Start of Data for processing

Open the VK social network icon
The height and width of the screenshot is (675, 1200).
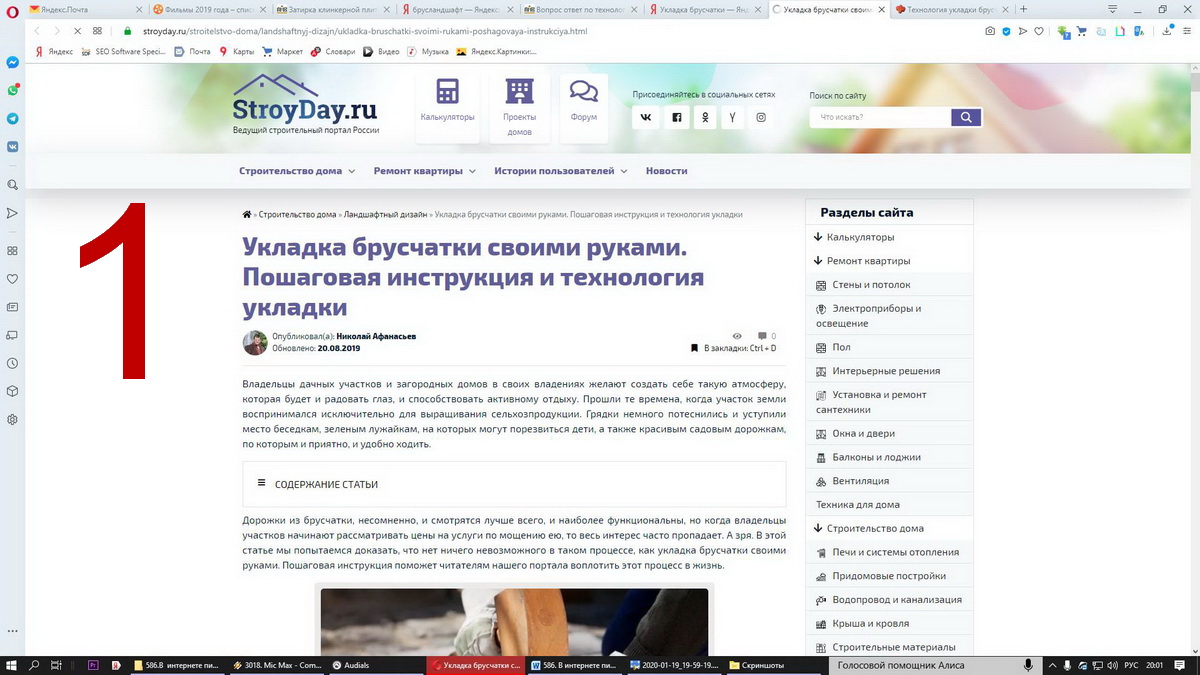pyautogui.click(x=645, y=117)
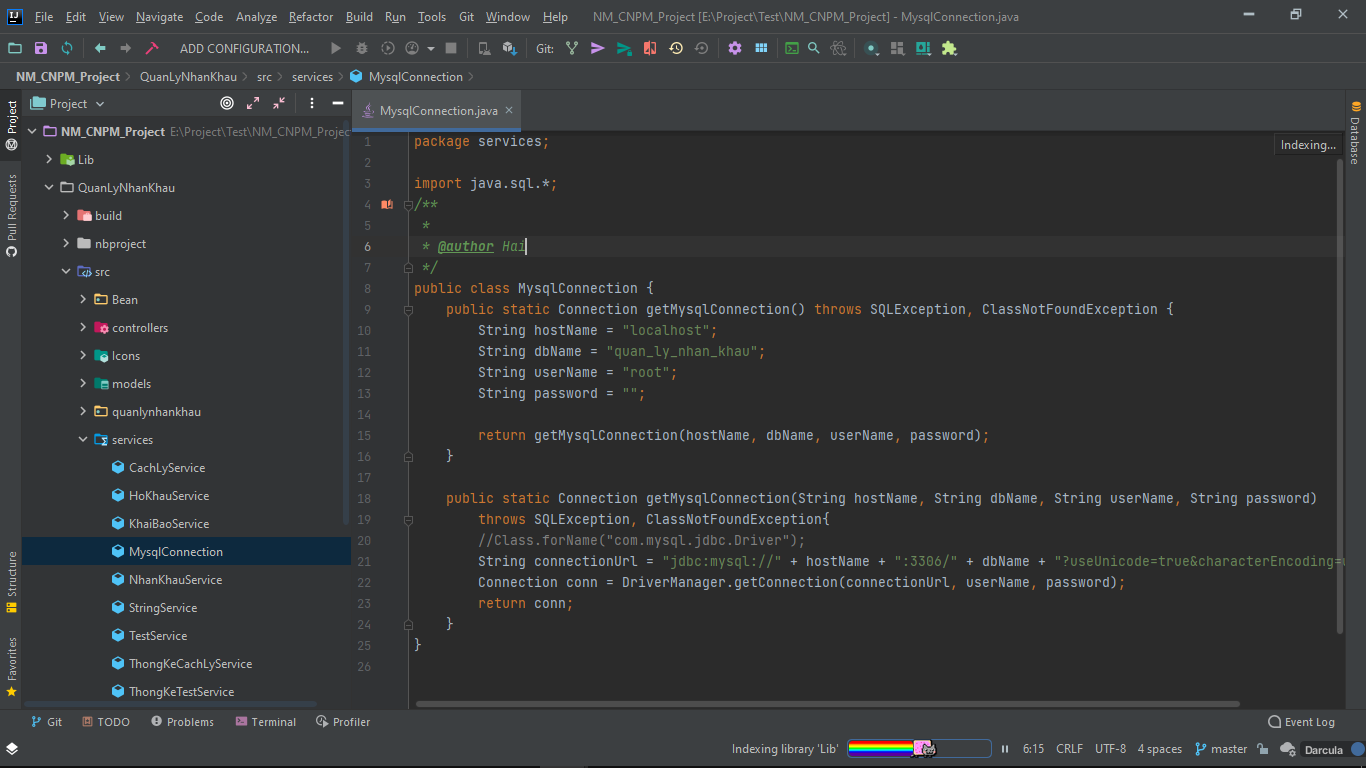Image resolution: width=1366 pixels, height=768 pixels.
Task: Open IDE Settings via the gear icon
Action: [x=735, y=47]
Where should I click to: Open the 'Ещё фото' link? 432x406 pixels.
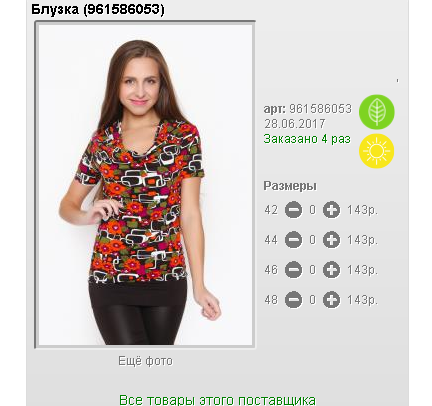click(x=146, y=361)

End of Data for processing

*Work instructions*. Copy the records above precisely, and leave every image out of the copy.

*Answer to this problem*.
Open the VK social network icon
The height and width of the screenshot is (675, 1200).
pyautogui.click(x=645, y=117)
Image resolution: width=1366 pixels, height=768 pixels.
Task: Open IDE Settings via the gear icon
Action: [x=735, y=47]
Where should I click to: Open the 'Ещё фото' link? 432x406 pixels.
click(x=146, y=361)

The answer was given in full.